Exercise description |
Here the requirement is to repeat every record exactly, in full.

*** Opening of Exercise data ***

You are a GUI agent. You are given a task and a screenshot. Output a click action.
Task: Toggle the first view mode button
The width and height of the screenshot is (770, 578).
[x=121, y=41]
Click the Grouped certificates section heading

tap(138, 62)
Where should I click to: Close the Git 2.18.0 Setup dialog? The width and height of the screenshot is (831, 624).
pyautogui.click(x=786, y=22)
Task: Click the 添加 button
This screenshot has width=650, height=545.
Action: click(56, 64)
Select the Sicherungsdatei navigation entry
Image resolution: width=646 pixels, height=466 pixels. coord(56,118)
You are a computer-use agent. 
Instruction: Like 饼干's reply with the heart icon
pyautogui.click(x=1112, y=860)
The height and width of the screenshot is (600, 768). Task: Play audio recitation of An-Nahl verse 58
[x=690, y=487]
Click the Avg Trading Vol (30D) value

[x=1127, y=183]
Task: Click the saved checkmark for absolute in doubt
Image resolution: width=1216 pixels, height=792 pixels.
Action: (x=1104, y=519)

*** Close of Exercise data ***

Written answer |
You are a GUI agent. You are given a task and a screenshot. Output a click action.
Task: Toggle the first view mode button
The width and height of the screenshot is (770, 578).
[x=121, y=41]
Click the Grouped certificates section heading

tap(138, 62)
Where should I click to: Close the Git 2.18.0 Setup dialog? The width and height of the screenshot is (831, 624).
pyautogui.click(x=786, y=22)
Task: Click the 添加 button
This screenshot has width=650, height=545.
Action: click(56, 64)
Select the Sicherungsdatei navigation entry
Image resolution: width=646 pixels, height=466 pixels. coord(56,118)
You are a computer-use agent. 
Instruction: Like 饼干's reply with the heart icon
pyautogui.click(x=1112, y=860)
The height and width of the screenshot is (600, 768). Task: Play audio recitation of An-Nahl verse 58
[x=690, y=487]
Click the Avg Trading Vol (30D) value

[x=1127, y=183]
Task: Click the saved checkmark for absolute in doubt
Image resolution: width=1216 pixels, height=792 pixels.
Action: (x=1104, y=519)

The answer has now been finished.